I wonder whether we can simply consider these amendments to be, as I think they are, self-explanatory and logical. The issues they relate to are the provision and operation of the continuity of education allowance and tuition for children with SEND, which, as my noble friend Lord Minto mentioned, is so important and is related to an issue on which your Lordships’ House voted so overwhelmingly to ask the Government to think again—specifically in relation to non-domestic rating and private schools—only yesterday. These are important and crucial welfare issues, and they should be explicitly included within the provisions of the Bill, as should provisions for pensions and death-in-service benefits to serving and former members of the Armed Forces and their dependants.
I hope very much that the Minister will listen to the Committee—and also to the legion, as the voice of the Armed Forces family—and accept Amendments 8 and 9 in this group.
My Lords, it is a privilege to follow the noble Lord, Lord Shinkwin, and the reflections that he has offered the Committee. I rise to support Amendments 8 and 9. I am grateful to the noble Earl, Lord Minto, and the noble Baroness, Lady Goldie, for outlining their thinking around this issue because it goes to the heart of how we as a nation care for and see the well-being of our Armed Forces and their families, as part of the whole package that we offer to them.

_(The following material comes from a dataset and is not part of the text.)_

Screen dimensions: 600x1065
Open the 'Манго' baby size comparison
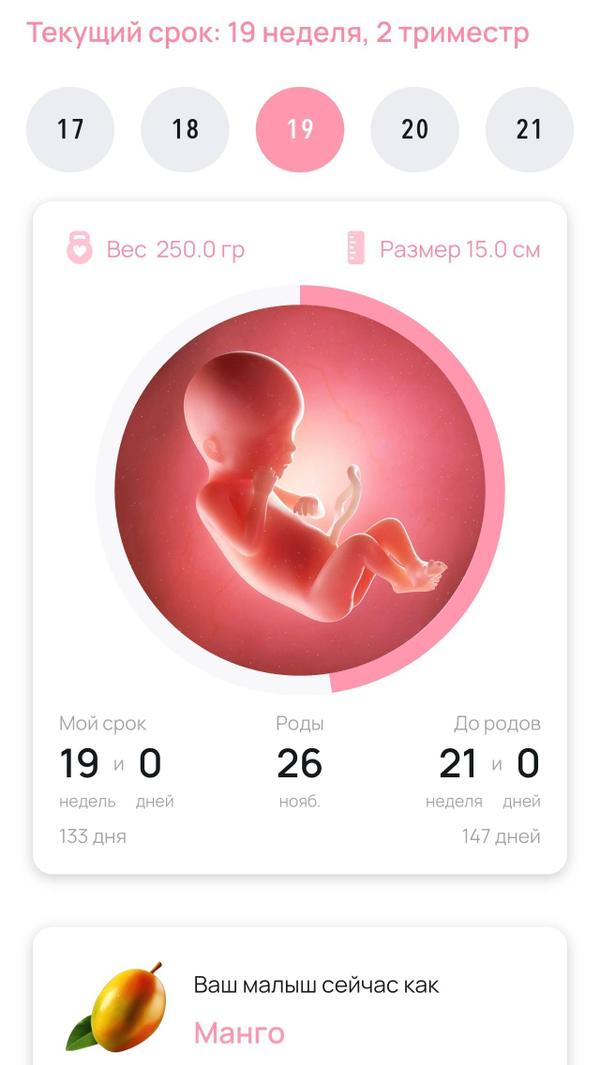[x=239, y=1033]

As I think noble Lords know, I speak as the father of a member of the Armed Forces. It is often said that a parent is only as happy as their least happy child. On one level, I can imagine that it is also true that a member of His Majesty’s Armed Forces is only as happy as their least happy family member. So there is a pastoral duty here—one that is supported by many in the Armed Forces, including welfare organisations and our military chaplains—but both these amendments would help us really state the pastoral support that we as a nation feel is important for not only our Armed Forces personnel but their children, their families and their dependants.

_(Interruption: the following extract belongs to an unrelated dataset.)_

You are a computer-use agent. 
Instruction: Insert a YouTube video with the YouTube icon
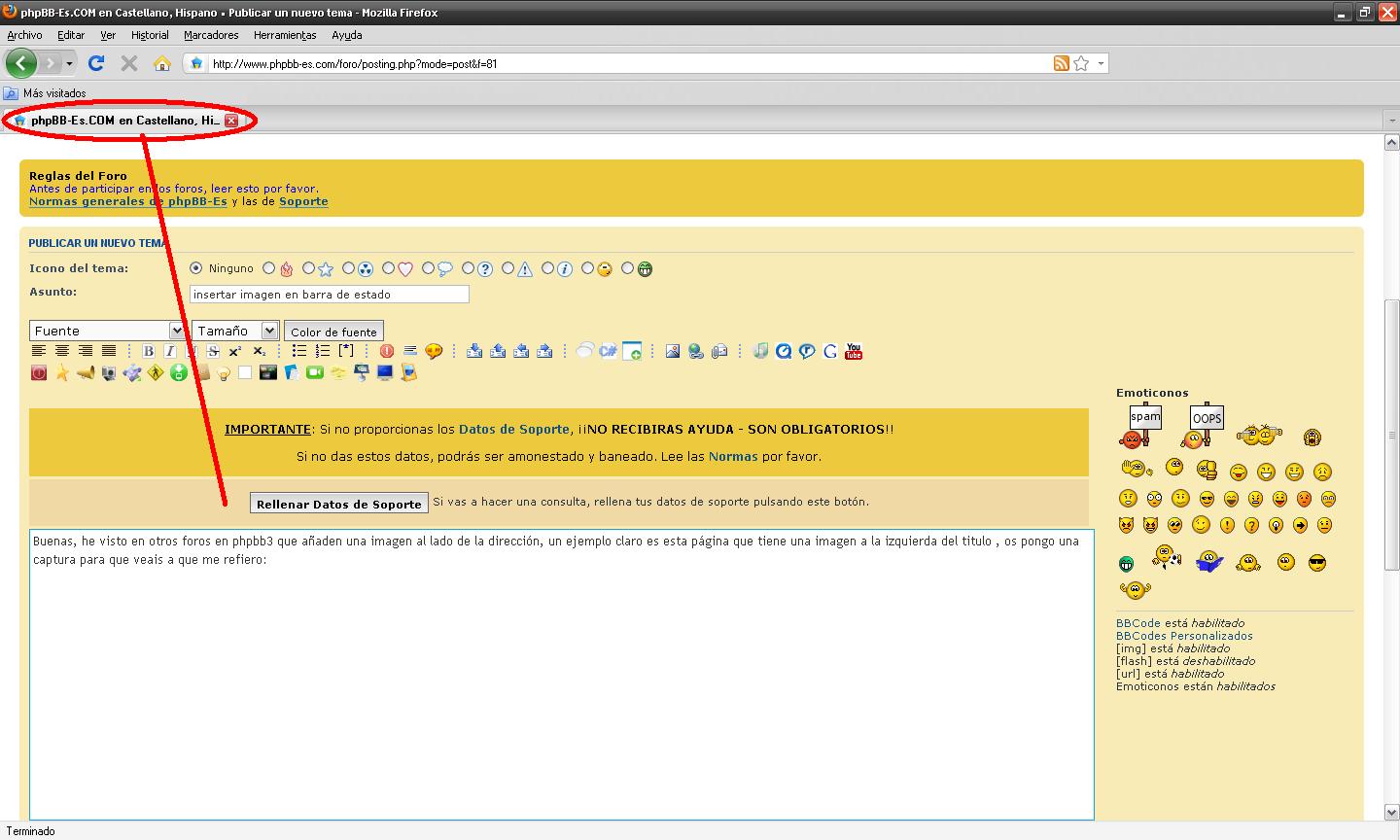point(854,352)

As has already been said by other noble Lords, continuity of education is vital for a family that may often move around a lot during the career of service personnel, when one or both of the parents may be on deployment. We must not forget the small number of wonderful state boarding schools that offer important support for service families.
Moving on to tied accommodation, as somebody who has lived in tied accommodation all my professional life—most of it much more modest than what I live in at the moment—I know that the maintenance of tied accommodation and responsiveness to its condition and repairs has an impact on the state of morale of a family, and I am pleased to see that that is also mentioned, as are special education needs. Such needs are an issue not only when forces families move between different places and between different local authorities; this is also about CAMHS—child and adolescent mental health services. Often, the waiting list is two to three years. Moving out of an area has a profound impact on families in terms of getting crucial support for young people who are often in a very difficult state and who need support as soon as possible.

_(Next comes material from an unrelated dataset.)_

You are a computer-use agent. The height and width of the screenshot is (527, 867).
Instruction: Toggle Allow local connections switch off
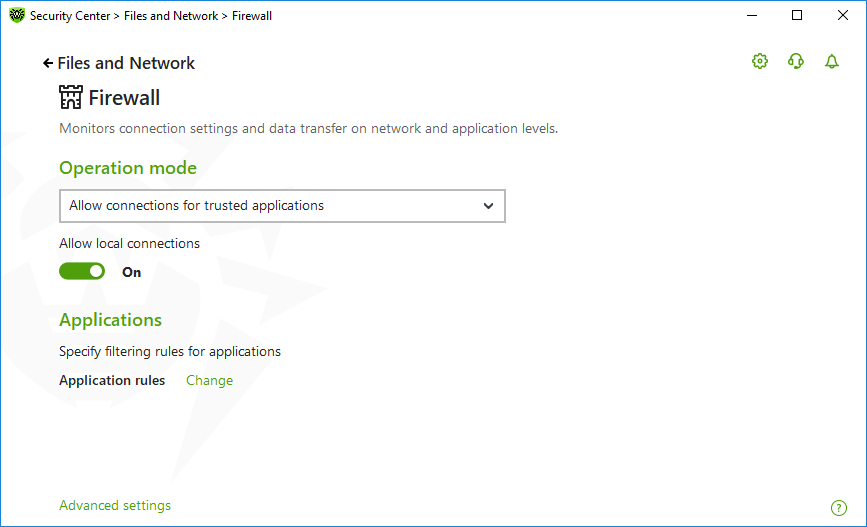coord(82,271)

On Amendment 9, the reality is that many Armed Forces families live with, right at the back of their minds, an ongoing sense of, “Will I get a knock in the middle of the night?” The noble Earl, Lord Minto, has already spoken about the injustice of what is being built in here. We significantly need the Minister to look at this—I urge him to do so—so that that injustice is removed. If you go to the National Memorial Arboretum, there is an incredible memorial right in the centre where the names of those who have lost their lives are carved into the Portland stone, and then there is a part of the wall that is totally flat and bare; it is very moving to move your hand along it and on to that flat stone awaiting, God forbid, future names.
We owe to the Armed Forces and their families a sense of care if there is a need for a death in duty payment. So I am really grateful for the way in which the Minister has engaged around the Bill and engaged us in a really thoughtful discussion and debate about it. I look forward to hearing his comments.